→ **Collected data**:
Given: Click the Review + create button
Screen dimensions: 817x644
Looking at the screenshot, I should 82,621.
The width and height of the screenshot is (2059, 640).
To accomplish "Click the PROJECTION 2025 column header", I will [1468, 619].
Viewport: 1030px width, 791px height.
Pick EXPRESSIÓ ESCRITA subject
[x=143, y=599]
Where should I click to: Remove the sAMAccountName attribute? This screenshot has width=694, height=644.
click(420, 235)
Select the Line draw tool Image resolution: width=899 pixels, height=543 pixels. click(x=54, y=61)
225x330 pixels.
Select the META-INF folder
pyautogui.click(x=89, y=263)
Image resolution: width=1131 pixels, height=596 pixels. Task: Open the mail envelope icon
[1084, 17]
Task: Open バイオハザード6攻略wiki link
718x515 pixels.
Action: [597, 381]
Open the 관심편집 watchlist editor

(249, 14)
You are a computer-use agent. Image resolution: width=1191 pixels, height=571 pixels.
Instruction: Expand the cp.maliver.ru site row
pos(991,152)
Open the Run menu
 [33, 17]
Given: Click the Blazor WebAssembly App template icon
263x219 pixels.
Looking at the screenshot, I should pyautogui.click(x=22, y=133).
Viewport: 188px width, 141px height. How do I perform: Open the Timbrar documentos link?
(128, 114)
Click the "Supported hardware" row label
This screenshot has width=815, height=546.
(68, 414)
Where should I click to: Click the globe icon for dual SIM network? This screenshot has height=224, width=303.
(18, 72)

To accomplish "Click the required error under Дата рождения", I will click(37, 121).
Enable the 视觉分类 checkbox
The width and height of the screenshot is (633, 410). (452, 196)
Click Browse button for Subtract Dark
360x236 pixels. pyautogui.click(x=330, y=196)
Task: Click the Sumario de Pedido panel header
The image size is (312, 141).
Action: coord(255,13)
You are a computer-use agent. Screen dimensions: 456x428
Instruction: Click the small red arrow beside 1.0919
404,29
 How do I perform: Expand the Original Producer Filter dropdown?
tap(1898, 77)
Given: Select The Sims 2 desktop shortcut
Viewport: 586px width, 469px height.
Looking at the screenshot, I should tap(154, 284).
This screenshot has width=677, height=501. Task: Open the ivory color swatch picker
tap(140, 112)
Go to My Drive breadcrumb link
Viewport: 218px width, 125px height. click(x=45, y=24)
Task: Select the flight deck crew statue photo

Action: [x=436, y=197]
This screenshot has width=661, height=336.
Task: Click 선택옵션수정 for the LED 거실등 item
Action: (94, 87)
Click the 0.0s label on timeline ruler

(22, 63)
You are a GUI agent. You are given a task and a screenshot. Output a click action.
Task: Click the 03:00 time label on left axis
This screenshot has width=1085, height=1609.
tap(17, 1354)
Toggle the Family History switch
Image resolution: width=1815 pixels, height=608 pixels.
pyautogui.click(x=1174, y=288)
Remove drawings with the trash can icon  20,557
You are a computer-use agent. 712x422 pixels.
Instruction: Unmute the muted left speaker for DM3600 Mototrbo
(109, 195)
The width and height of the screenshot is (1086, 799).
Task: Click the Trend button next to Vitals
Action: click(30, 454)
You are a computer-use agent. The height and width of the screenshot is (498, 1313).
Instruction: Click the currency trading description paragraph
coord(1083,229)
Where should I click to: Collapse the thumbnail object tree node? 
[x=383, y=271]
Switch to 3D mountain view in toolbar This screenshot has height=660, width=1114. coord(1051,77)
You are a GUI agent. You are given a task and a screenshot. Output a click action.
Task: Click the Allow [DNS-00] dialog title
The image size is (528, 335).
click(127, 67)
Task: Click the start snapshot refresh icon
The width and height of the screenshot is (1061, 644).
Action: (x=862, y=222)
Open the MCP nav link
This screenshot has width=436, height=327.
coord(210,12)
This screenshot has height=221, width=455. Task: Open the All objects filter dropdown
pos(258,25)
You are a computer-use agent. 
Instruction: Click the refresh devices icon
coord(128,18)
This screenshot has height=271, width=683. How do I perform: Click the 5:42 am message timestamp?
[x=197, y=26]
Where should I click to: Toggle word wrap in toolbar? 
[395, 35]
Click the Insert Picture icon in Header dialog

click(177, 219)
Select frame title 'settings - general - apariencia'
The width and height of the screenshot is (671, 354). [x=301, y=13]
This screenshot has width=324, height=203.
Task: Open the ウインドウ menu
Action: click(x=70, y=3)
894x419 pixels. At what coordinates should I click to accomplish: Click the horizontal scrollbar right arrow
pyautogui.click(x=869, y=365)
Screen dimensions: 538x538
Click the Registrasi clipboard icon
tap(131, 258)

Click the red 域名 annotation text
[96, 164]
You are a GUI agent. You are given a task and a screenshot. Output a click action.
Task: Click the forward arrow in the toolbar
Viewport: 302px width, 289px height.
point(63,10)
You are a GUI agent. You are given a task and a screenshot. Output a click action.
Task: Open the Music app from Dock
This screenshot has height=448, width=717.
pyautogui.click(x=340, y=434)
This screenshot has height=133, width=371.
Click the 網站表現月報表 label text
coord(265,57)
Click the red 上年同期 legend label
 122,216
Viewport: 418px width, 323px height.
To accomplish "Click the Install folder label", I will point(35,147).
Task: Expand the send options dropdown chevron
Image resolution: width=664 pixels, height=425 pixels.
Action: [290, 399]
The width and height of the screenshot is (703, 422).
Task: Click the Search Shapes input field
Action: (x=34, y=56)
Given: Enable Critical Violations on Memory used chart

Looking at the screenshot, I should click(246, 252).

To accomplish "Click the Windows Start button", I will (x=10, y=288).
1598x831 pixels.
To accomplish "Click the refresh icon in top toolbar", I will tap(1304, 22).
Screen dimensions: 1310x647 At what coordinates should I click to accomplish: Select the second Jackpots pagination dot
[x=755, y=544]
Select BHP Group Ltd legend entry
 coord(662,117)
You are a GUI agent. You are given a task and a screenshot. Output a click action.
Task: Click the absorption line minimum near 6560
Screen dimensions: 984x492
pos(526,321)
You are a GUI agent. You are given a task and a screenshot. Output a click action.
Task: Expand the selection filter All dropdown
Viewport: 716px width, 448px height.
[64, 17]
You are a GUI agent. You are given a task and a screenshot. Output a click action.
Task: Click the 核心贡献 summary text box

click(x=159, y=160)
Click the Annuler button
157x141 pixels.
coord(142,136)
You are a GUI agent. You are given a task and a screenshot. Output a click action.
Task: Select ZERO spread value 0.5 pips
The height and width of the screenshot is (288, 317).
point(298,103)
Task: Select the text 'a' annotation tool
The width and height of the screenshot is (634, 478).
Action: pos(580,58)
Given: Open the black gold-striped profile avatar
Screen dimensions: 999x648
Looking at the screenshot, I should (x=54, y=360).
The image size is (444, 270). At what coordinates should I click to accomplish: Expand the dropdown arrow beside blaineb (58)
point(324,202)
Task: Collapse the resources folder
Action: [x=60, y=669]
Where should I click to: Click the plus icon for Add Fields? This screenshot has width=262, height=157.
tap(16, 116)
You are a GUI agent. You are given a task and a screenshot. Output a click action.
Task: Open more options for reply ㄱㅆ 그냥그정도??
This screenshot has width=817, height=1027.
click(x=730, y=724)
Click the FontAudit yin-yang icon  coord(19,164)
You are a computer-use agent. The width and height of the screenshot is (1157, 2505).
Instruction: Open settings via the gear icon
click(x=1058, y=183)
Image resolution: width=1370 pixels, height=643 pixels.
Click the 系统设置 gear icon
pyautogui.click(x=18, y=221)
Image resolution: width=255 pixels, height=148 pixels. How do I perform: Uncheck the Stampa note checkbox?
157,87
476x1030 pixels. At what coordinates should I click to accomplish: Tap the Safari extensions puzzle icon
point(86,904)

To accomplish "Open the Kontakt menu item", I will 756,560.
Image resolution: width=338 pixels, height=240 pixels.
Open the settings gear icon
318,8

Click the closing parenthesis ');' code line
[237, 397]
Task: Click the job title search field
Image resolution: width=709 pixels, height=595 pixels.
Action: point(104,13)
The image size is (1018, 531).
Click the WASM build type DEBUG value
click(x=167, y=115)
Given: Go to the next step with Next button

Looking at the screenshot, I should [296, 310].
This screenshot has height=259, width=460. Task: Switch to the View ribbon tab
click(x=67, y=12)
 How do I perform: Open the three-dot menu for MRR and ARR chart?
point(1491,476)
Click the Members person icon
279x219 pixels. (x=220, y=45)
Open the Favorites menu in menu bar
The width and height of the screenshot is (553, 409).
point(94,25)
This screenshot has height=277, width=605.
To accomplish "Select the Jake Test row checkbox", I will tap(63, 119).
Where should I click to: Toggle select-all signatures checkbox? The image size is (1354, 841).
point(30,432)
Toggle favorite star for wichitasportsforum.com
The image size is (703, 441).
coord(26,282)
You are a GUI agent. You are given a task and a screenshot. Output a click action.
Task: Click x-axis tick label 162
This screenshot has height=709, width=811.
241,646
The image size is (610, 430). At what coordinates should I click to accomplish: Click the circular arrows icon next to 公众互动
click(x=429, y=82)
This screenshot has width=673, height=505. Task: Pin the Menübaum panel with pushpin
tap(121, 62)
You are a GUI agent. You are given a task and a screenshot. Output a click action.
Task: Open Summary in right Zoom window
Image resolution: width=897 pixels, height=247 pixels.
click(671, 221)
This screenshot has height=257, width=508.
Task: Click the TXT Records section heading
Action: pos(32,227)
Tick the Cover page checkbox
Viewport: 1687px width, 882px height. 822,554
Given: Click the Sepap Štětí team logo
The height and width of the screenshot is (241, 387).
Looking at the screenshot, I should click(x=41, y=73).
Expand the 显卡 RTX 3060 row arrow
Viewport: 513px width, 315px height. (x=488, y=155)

→ **What is expected**: Each line in the entries above, starting at the line with "You are a computer-use agent. 712x422 pixels." and ending at the line with "You are a computer-use agent. The height", is to be printed exactly, and only those lines.

→ **Answer for this exercise**:
You are a computer-use agent. 712x422 pixels.
Instruction: Unmute the muted left speaker for DM3600 Mototrbo
(109, 195)
The width and height of the screenshot is (1086, 799).
Task: Click the Trend button next to Vitals
Action: click(30, 454)
You are a computer-use agent. The height and width of the screenshot is (498, 1313).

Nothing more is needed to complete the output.